We love to take walks during the spring when flowers and trees are in bloom. The kids can get laser-focused on just making it to the park, so we play games along the way to make every step of our journey a little more meaningful.

Walks are full of teachable moments and there is no greater classroom than firsthand experience, especially outdoors. On Saturday, we counted how many different colors of Iris we saw during our walk and photographed each one. When we came across a flower that wasn’t an Iris we stopped and talked about it, too.


This is Bridgette on her lavender Schwinn, which was actually Juliette’s third bicycle! Now, my baby is riding it. I just savor these precious kids! I am always aware that with each passing day, they are one step closer to springing from the nest. Like the little birds in the nest we found on Easter, one day, they’ll fly away!

That’s why all these teachable moments are so important to me. I want my children to embrace the fullness of life that is so illuminated through art and nature. I feel grateful that there is a constant and ready supply of both in Oklahoma City. We turn walks into hikes in the urban core. When we pass public art, we pull off the road and into parking lots to discuss it. I try to explain its value and purpose to my kids.

Opportunities for local adventure all around us!


This white iris is growing in Perle Mesta Park. Mesta was the daughter of the man who founded the big Skirvin Hotel in downtown Oklahoma City. She was known for throwing lavish parties in Washington D.C. and at one time served as ambassador to the tiny country of Luxembourg. The Mesta Park Neighborhood Association has done an amazing job with this park. It’s an anchor for the neighborhood and even features a sandpit for volleyball that people use all the time.


In addition to irises, we saw a ton of roses in bloom.

Hey, Shirley, this is Squirrely. You got your ears on? 😉

More teachable moments for my kids arrive via urban wildlife, which I really appreciate since we live near the concrete jungle. This weekend, we’ve seen Robins, Bluejays, Cardinals, Pigeons, and squirrels in ample supply. Butterflies galore, too.

We’ve had a lot of rain lately as well as the promise of really bad weather including tornadoes. It’s like the squirrels, birds and butterflies are watching the Weather Channel or something. While they are already highly adapted to this urban environment they are downright fearless when it comes to digging for food in our yard. Either that or I’ve just become a regular fixture with my camera and they’re not afraid of me.

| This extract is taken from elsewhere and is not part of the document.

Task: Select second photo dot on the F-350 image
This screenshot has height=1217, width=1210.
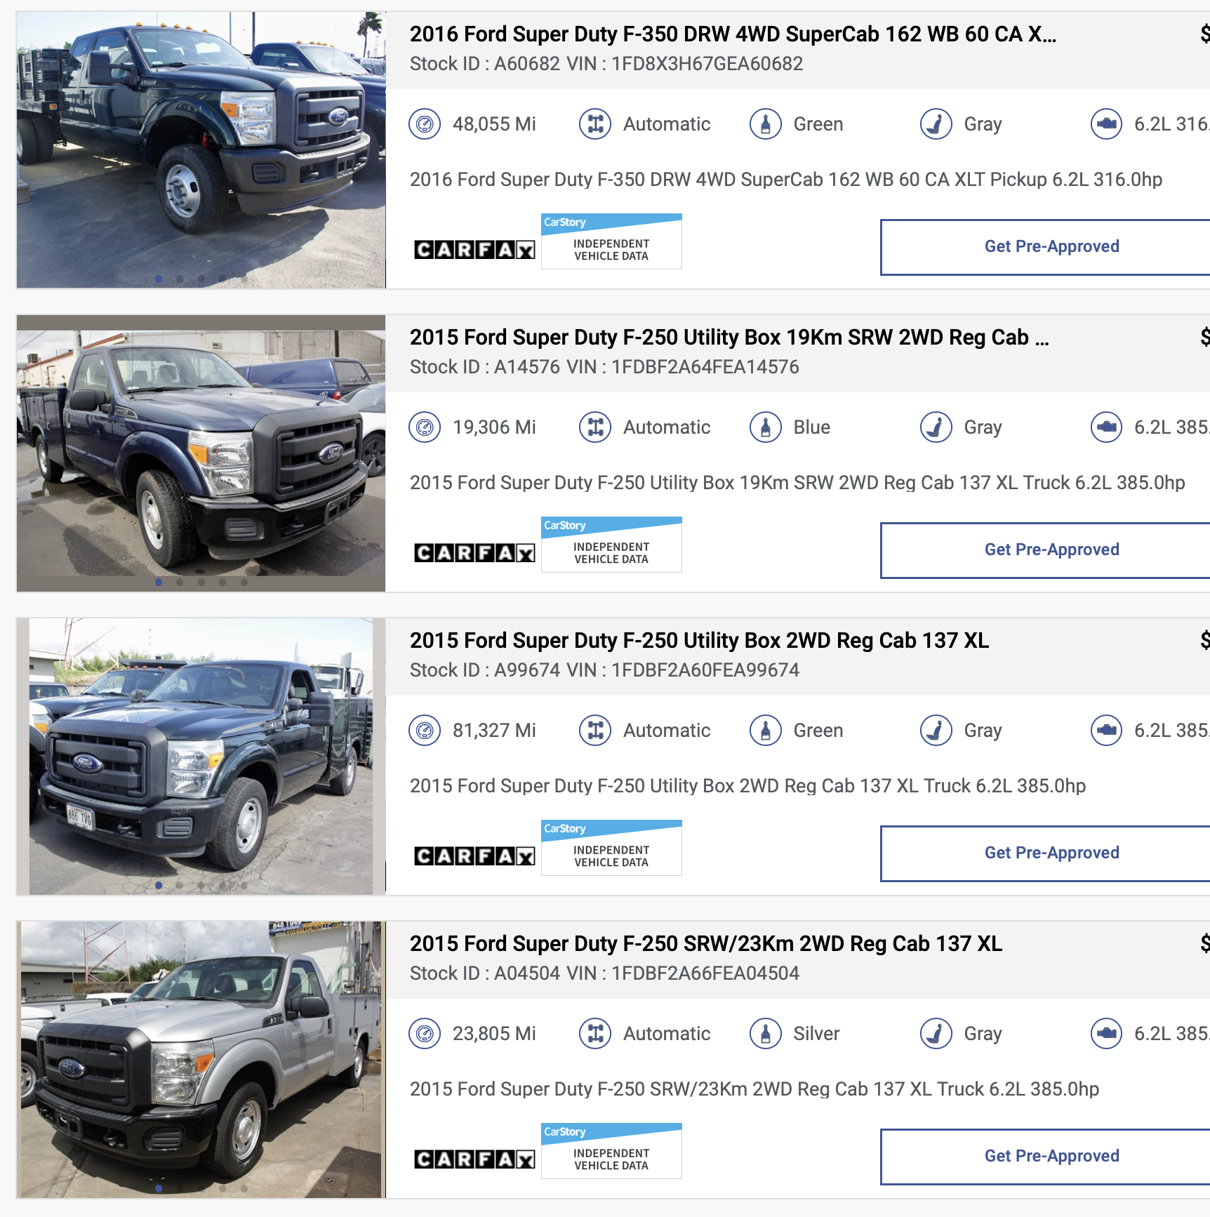Action: tap(180, 279)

Robin in the Lamplight. She practically eats out of my hand. It makes me happy.
I took this picture on Friday at dusk. This is the momma Robin whose baby birds we discovered in a nest in privet in the front yard on Easter Sunday. We were hunting eggs when Robert mentioned that I might want to carefully back out of the flower bed because there was a bird in a nest about six inches from my head. The kids were absolutely thrilled to make this discovery.


This is the same Robin. She’s giving me the once over.

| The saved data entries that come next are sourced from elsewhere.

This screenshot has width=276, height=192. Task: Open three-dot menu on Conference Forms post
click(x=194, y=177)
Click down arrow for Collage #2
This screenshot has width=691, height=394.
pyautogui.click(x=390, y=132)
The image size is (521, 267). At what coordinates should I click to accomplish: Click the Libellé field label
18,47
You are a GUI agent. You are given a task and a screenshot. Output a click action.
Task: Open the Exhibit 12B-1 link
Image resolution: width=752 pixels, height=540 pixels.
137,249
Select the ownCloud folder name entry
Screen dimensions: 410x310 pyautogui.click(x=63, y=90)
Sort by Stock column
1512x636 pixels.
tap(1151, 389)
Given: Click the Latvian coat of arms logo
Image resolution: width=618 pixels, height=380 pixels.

Sullivan catching butterflies.

Discovering a bird sitting on eggs while we were all hunting eggs on Easter Sunday is a moment our family will never forget. For a split second all five of us stood there staring at each other slightly perplexed over the highly unlikely, though the plausible chance that we might have grabbed an actual bird egg while hunting colored eggs. I cherish these moments of intimacy and laughter. I wish they weren’t so rare. The dry obligations of life really get in the way, people.

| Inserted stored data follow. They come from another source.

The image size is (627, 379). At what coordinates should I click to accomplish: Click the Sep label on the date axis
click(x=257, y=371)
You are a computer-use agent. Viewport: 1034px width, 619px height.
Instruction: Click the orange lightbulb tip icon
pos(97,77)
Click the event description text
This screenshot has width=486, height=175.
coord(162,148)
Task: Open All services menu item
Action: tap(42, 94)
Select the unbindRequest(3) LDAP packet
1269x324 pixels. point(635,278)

On Saturday, the kids and I set out on a two-block adventure to count all the different types of flowers we could find. We didn’t get very far. Just three blocks away we discovered a butterfly encampment in a white lilac bush in Teresa’s garden. For nearly an hour the kids tried to catch butterflies.


This yellow butterfly is an Orange Sulphur Butterfly or Alfalfa Butterfly. Bridgette gave it her own name: Honey. Sweet! With its lime green eyes, yellow wings and pink legs I think we could call it Malibu Barbie Butterfly!

I couldn’t help but recall the poem, The Butterfly, a popular selection in Holocaust literature. It was written by a child, Pavel Friedman, living in the Warsaw Ghetto during World War II.

The last, the very last,
So richly, brightly, dazzlingly yellow.
Perhaps if the sun’s tears would sing
against a white stone…


Such, such a yellow
Is carried lightly ‘way up high.
It went away I’m sure because it wished to
kiss the world goodbye.

(Click here to read the rest.)

Those are some nice antennas you have there, sir.

That’s a lovely polka dot dress, miss. Might I inquire where you purchased it? (This is a Buckeye Butterfly.)

This is Gray Hairstreak Butterfly, however, I much prefer Bridgette’s name for it: Blueberry.

This butterfly is known as a Painted Lady. Sullivan named it Tiger Butterfly. Bridgette called it the very sophisticated Halloweenie.

After the kids and I returned home from the Lilac Bush Adventure, I grabbed my iPad and returned to take a picture of a butterfly for Instagram. After about 50 tries, I got a picture of the wingspan on a Viceroy Butterfly. It looks very similar to the Monarch Butterfly, which passes through Oklahoma City every year on its way to the Michoacán Forest in Central Mexico.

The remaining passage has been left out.